Temporary injunction – The order for temporary injunction is usually given by Court when they suit is filed initially to prevent the defendant from getting any under advantage from the patented product. There is a need to prove that the patent which has been obtained by the plaintiff is a valid one and he is the owner of such a product.
Permanent Injunction – Permanent injunction is usually given by the court when the proceedings are concluded finally in the court of law. The interim injunction is transformed into a permanent injunction when the guilt is proved. But if the guilt is not proved then the interim injunction is dissolved and therefore it is not made to a permanent injunction.
Damages – If the guilt is proved then either the damages are awarded or the undue gains which were gained by the defendant by the use of such a product will be awarded to the plaintiff. Damages can not be awarded if the defendant pleads that he is ignorant of such a use or there is no reasonable ground to prove that there has been any infringement.
CASE LAWS :
- Bajaj Auto Limited V. TVS Motor Company Limited JT – In the year 2007 against was filed by Bajaj Auto limited against TVS motors.this was a case where there were issues relating to copyright infringement and patent infringement. The court opened that the cases relating to this topics were not being settle at a fast rate and the parties are also always looking for a temporary injunction rather than for a permanent in junction so the court gave a guideline that the cases related to copyright and patent infringement must be dealt on day today basis and the final verdict must be given within 120 days of institution of such a suit.

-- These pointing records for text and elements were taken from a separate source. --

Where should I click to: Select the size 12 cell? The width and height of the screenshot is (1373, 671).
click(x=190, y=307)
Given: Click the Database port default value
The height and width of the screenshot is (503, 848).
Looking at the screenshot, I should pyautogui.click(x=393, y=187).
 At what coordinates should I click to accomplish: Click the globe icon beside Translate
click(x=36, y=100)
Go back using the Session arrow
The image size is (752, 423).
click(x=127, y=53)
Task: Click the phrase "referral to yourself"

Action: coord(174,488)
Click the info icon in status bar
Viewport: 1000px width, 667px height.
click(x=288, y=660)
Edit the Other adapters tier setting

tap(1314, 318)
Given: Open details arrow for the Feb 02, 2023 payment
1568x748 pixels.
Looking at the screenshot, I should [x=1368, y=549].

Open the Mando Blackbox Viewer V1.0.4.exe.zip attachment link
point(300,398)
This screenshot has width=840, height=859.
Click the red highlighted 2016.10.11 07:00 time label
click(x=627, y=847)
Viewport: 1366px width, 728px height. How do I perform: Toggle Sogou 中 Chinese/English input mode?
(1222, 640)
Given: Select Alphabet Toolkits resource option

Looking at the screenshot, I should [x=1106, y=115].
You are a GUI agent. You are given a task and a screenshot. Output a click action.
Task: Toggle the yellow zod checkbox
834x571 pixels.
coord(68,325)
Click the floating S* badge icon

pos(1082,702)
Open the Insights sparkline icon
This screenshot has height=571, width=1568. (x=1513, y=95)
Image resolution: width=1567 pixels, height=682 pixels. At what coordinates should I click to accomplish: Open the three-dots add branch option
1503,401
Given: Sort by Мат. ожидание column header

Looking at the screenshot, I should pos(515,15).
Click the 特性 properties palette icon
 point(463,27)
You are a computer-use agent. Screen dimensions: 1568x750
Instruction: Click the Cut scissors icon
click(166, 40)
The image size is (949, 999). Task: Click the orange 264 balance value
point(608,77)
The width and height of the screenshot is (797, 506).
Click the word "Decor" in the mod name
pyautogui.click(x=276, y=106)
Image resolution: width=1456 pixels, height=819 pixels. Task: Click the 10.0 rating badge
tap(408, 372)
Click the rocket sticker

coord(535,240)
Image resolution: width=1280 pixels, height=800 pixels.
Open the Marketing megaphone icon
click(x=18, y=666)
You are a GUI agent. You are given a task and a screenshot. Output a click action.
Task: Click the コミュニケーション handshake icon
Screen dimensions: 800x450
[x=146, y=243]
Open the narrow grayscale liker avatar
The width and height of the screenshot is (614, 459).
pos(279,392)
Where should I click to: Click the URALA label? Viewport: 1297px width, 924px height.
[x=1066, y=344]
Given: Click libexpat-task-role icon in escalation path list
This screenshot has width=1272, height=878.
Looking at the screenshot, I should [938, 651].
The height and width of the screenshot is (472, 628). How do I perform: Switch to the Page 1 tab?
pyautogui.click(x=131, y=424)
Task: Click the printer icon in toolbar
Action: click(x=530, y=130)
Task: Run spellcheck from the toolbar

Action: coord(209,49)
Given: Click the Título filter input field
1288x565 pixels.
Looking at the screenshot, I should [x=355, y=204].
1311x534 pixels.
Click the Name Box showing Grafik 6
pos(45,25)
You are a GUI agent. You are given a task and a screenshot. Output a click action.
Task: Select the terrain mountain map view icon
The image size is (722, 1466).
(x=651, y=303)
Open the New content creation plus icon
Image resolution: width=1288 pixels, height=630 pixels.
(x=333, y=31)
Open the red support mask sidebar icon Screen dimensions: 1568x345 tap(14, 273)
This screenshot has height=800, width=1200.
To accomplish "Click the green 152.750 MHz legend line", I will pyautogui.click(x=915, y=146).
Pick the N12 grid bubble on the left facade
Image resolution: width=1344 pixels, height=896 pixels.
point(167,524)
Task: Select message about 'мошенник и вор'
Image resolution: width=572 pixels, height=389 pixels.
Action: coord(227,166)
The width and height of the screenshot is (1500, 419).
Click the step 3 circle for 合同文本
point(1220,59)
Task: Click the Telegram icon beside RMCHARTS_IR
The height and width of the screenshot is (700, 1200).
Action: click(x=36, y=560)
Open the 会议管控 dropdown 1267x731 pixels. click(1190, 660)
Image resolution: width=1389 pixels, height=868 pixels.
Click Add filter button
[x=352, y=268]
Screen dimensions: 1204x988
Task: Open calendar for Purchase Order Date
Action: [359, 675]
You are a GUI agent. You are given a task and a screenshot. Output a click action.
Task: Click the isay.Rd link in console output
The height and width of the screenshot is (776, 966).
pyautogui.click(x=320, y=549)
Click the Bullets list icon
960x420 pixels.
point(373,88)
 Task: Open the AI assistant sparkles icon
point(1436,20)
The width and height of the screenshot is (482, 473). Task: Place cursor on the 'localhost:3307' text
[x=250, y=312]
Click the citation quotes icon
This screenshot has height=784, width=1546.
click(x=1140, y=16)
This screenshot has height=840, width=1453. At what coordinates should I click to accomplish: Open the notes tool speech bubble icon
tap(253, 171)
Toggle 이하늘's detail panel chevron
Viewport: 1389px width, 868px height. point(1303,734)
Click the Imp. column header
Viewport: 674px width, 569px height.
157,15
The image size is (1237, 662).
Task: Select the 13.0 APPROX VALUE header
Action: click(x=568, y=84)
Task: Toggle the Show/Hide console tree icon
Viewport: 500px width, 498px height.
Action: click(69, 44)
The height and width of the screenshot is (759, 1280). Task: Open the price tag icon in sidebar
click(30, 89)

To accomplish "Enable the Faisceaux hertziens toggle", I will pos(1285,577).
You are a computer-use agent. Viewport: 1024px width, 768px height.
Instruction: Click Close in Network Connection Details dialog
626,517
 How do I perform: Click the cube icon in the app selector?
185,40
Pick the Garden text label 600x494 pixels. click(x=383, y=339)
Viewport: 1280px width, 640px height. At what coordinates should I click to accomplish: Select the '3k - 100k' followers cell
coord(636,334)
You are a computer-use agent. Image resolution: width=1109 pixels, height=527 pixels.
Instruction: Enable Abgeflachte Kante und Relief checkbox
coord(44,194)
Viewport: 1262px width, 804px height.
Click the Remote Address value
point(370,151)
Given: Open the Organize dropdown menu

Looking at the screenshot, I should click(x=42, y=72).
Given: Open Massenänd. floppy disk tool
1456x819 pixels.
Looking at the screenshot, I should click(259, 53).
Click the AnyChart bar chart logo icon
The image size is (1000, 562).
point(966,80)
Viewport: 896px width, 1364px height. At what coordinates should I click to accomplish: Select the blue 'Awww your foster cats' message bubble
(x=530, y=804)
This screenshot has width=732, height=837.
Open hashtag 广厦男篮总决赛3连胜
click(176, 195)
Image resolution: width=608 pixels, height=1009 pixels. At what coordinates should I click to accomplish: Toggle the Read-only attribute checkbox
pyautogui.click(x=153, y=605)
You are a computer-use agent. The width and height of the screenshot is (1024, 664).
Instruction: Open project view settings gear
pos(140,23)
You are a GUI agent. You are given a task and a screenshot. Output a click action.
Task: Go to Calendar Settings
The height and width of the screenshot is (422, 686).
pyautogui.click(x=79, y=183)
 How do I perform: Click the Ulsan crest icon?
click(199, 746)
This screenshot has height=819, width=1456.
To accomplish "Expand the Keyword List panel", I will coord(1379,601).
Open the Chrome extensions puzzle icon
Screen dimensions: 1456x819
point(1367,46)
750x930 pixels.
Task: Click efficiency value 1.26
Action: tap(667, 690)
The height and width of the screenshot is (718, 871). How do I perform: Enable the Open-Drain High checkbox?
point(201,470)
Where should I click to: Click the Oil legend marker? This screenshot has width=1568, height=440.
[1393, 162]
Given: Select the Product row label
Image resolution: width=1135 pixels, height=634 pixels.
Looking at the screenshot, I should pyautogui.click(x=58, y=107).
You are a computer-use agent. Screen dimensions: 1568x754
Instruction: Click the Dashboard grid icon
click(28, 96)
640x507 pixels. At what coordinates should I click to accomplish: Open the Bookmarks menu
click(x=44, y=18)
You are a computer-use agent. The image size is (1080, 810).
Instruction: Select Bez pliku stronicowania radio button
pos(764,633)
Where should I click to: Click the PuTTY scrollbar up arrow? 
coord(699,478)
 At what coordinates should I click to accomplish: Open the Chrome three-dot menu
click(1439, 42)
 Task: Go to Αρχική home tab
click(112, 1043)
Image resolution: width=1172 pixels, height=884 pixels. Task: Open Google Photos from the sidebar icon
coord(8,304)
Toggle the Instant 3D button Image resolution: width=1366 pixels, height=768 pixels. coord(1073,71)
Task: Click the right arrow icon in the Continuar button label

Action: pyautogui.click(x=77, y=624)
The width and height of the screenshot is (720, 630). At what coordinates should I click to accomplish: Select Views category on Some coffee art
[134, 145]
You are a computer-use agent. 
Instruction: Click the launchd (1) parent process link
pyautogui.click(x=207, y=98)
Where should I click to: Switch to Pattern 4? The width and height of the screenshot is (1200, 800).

- Novartis v. Union of India– There was an application which was filed by the Company called Novartis in which they claimed for grant of patent for a product called Gleevec. This case is important because the court gave difference between invention and discovery. For pharmaceutical products there was a different test which has been adopted in order to grant patents which is called enhanced therapeutic efficacy. Also as per article 3 of the Patents Act the court made a guideline that the essential products which are useful for public good at the times of emergency must be made available to public at reasonable prices.
- Hoffmann-La Roche Ltd vs Cipla Ltd., Mumbai Central – This is actually deemed to be the first case in Independent India which is related to infringement of patent law officially. The plaintiff approached the court asking for passing of an interim injunction in order to prevent the defendant from use of a generic medicine. The court has declared that the sale of such product was for great public good and this can not amount to infringement. There was another case which was also going on with respect to the same issue.
CONCLUSION :
Patent loss are very important in order to protect the ideas of one person. a person’s own idea was not be used by any other person without his permission and for his own benefit . In order to ensure that is a fate use of one’s own idea the concept of patent has been introduced. These are the days of technology and information. Information has became a crucial asset and it has to be protected.